Write out exactly, and only, the lines below from the line with "Where should I click to: Click empty" through the line with "You are a GUI"; pictures do not belong in the copy.

▶ **Given data**:
——

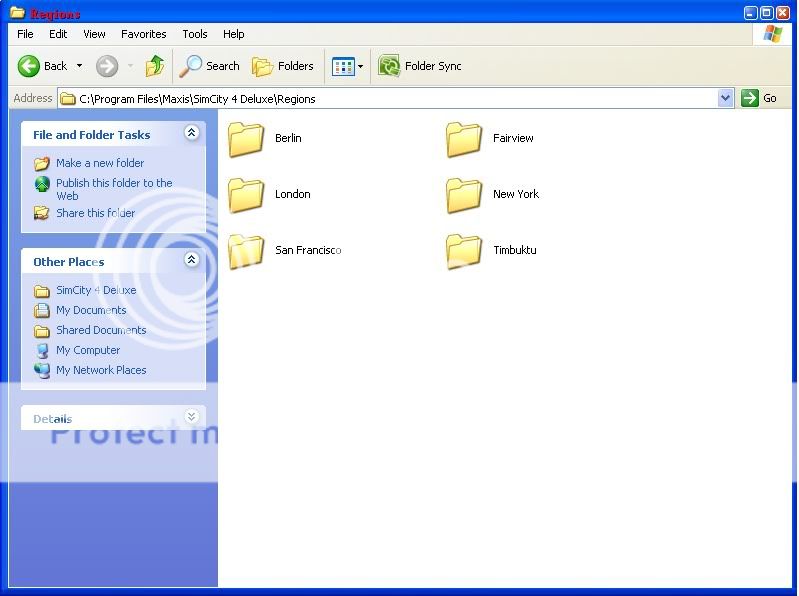Open the Search tool
Viewport: 799px width, 596px height.
210,66
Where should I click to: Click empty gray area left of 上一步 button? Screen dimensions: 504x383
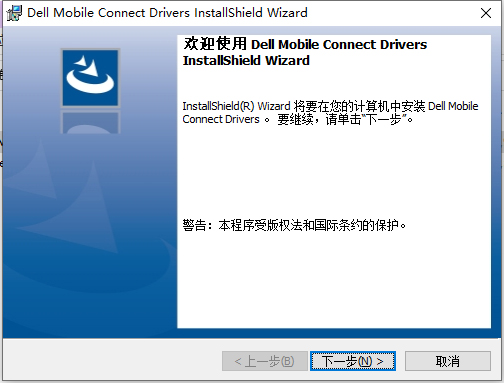pos(112,361)
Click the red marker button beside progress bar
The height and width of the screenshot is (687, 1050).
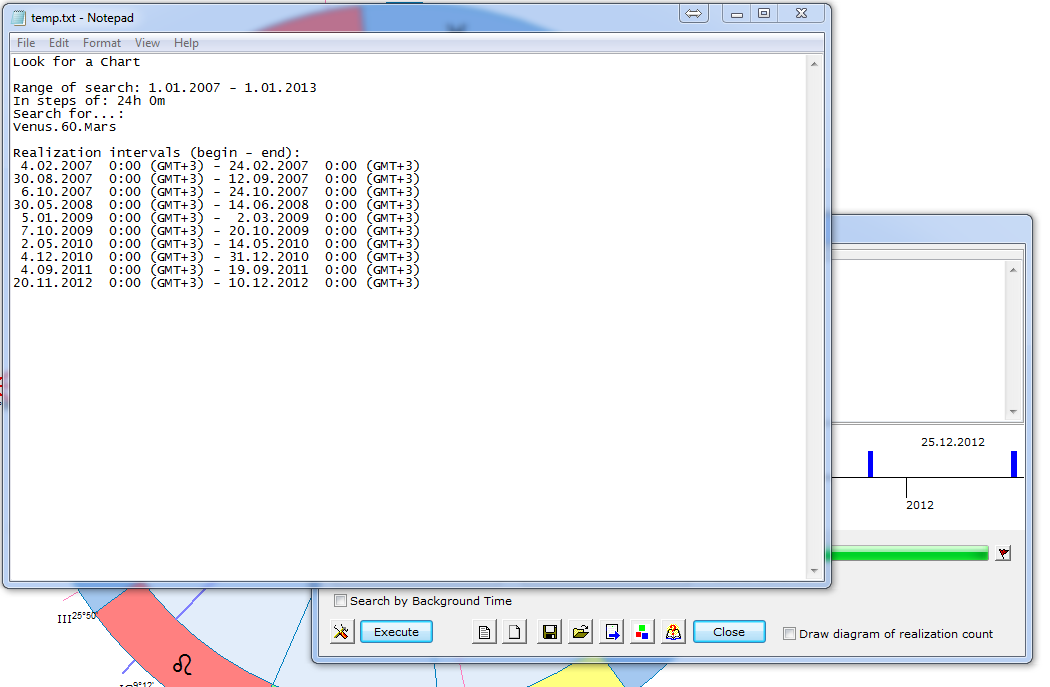(x=1003, y=553)
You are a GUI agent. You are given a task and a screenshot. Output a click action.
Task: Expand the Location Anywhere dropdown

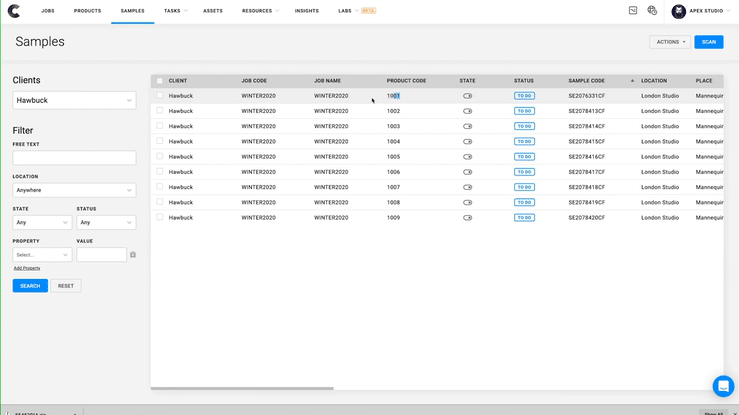point(74,189)
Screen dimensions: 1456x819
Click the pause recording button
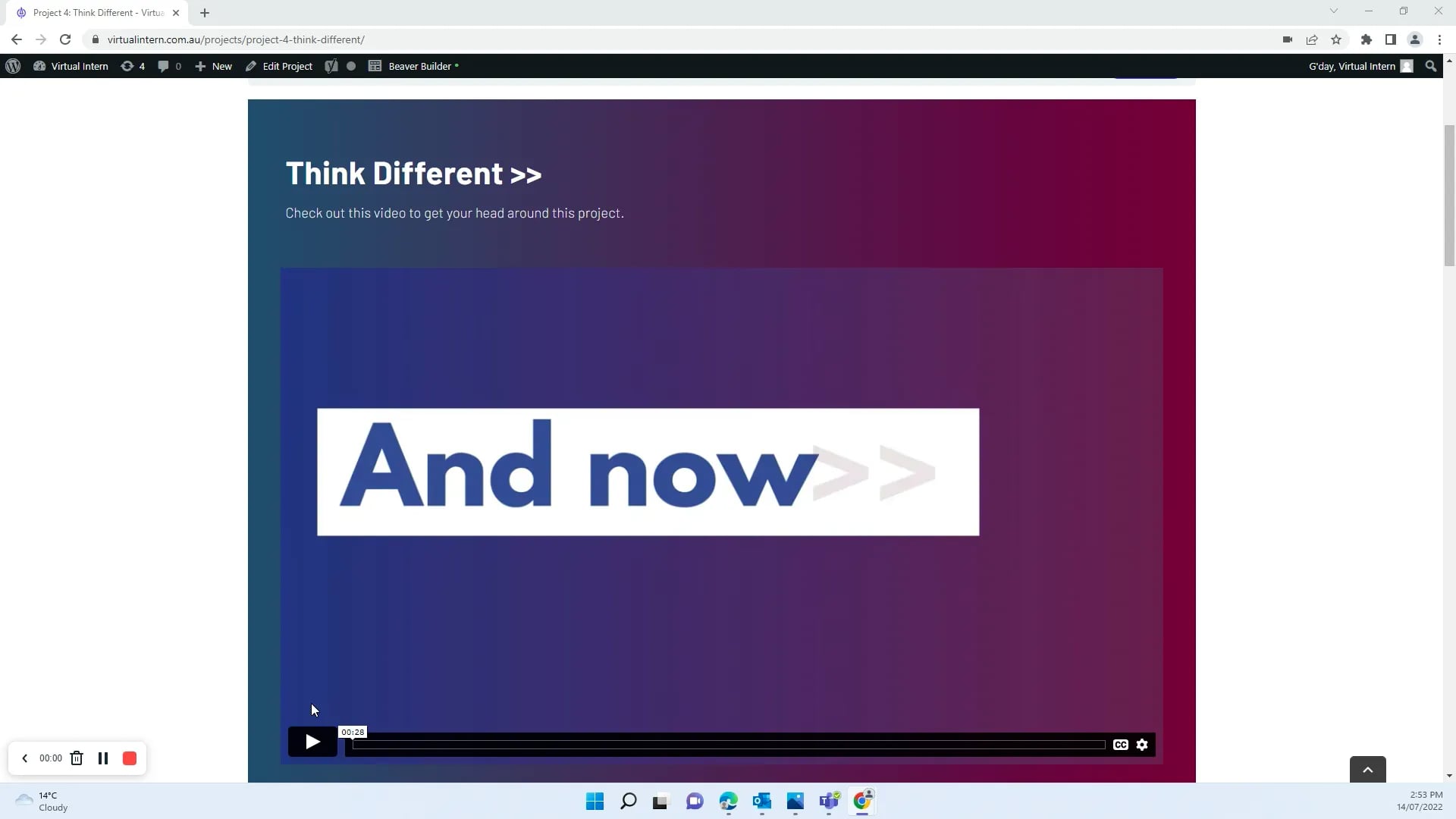[103, 758]
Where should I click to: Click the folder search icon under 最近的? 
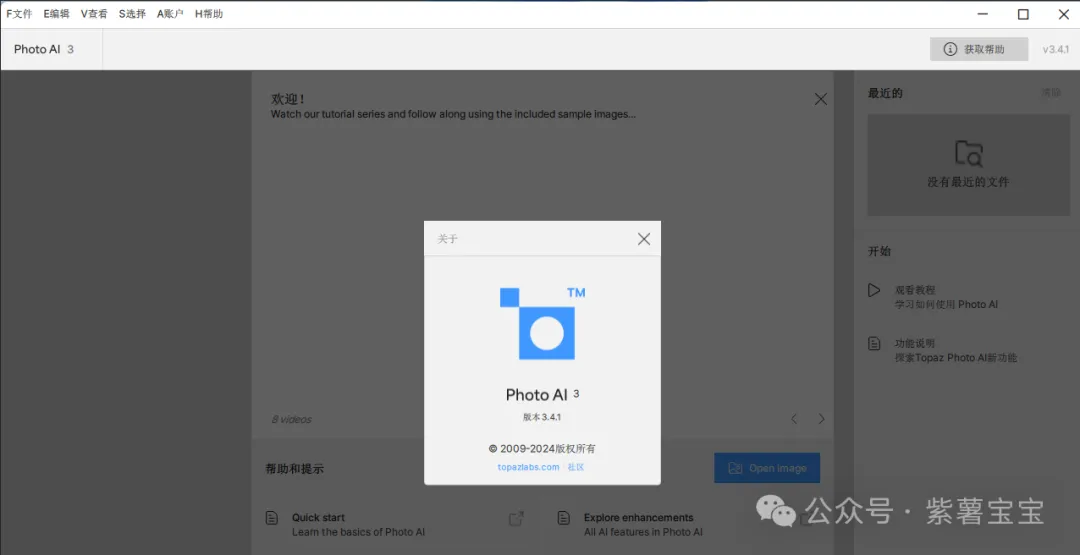(968, 153)

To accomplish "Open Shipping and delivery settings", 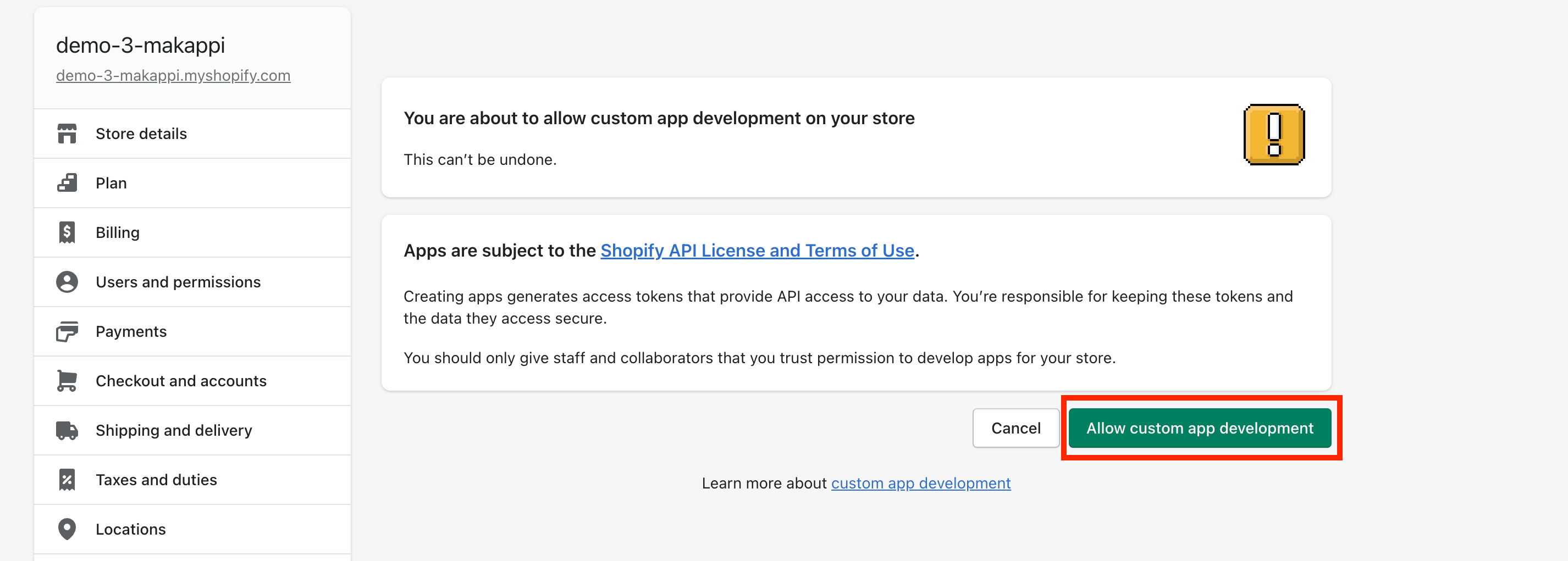I will point(174,430).
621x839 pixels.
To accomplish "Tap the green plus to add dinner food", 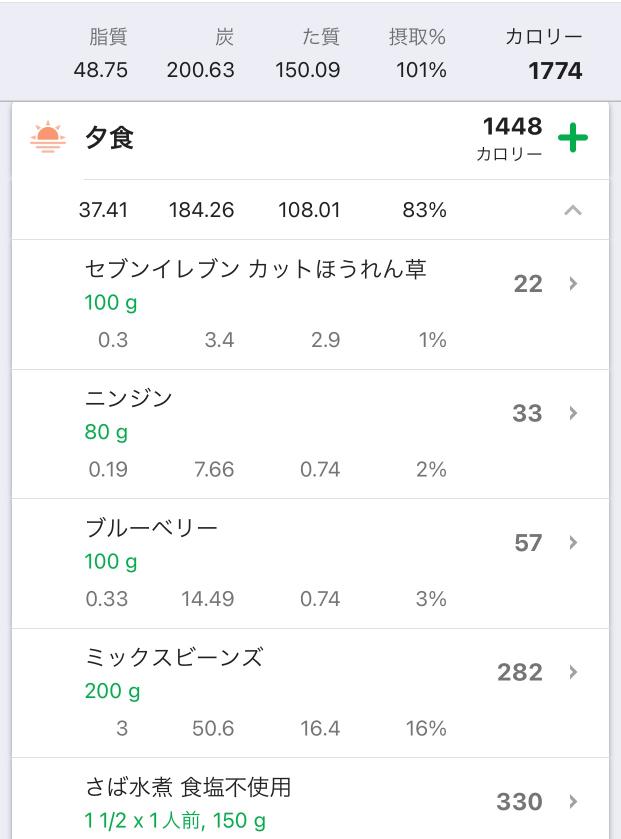I will [x=572, y=138].
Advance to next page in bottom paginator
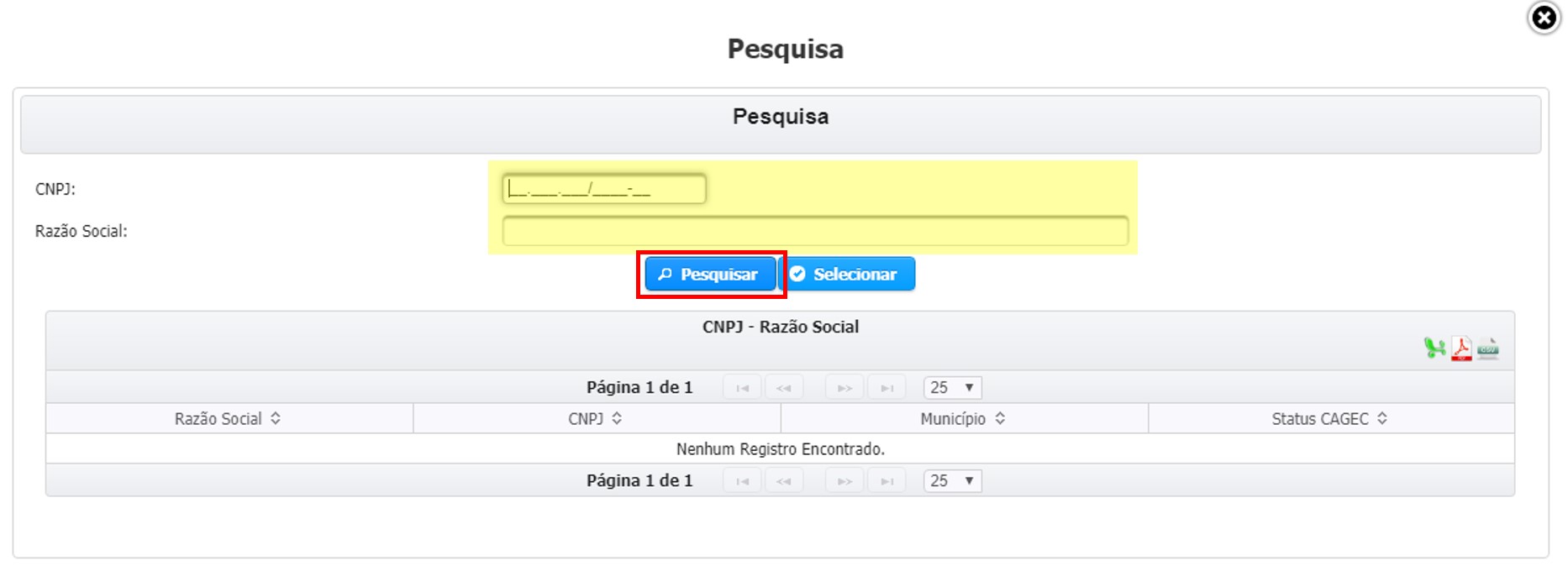Image resolution: width=1568 pixels, height=571 pixels. coord(845,480)
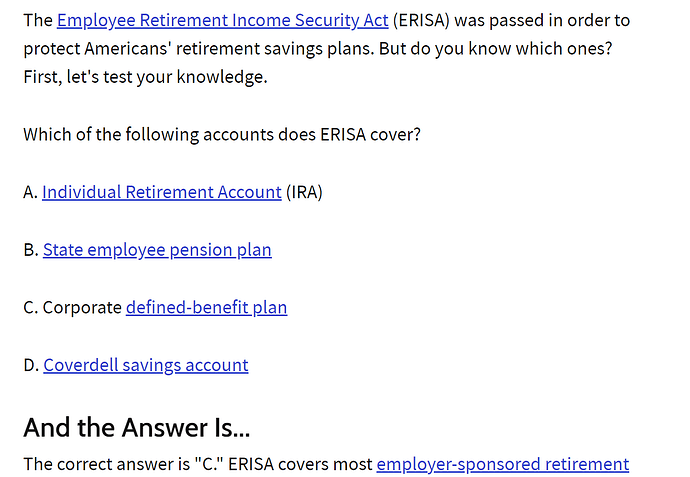Click the sentence "First, let's test your knowledge."

(145, 77)
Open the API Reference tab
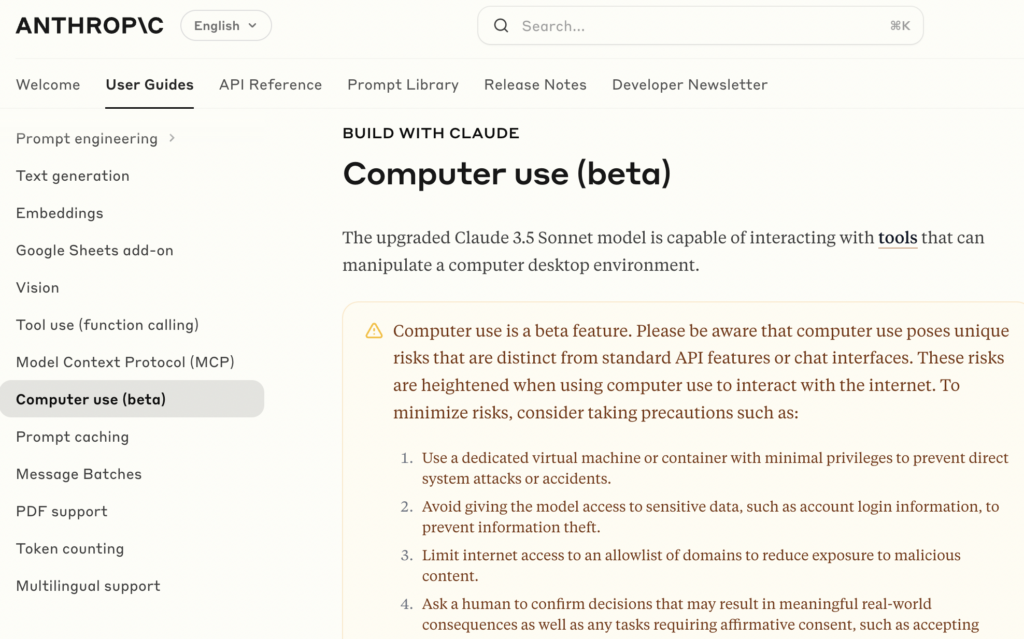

——

▶ **Result of the task**:
Where should I click to: Click empty gray area left of 上一步 button? Screen dimensions: 504x383
pos(112,361)
Click the red marker button beside progress bar
The height and width of the screenshot is (687, 1050).
(x=1003, y=553)
You are a GUI agent. You are given a task and a screenshot. Output a click action.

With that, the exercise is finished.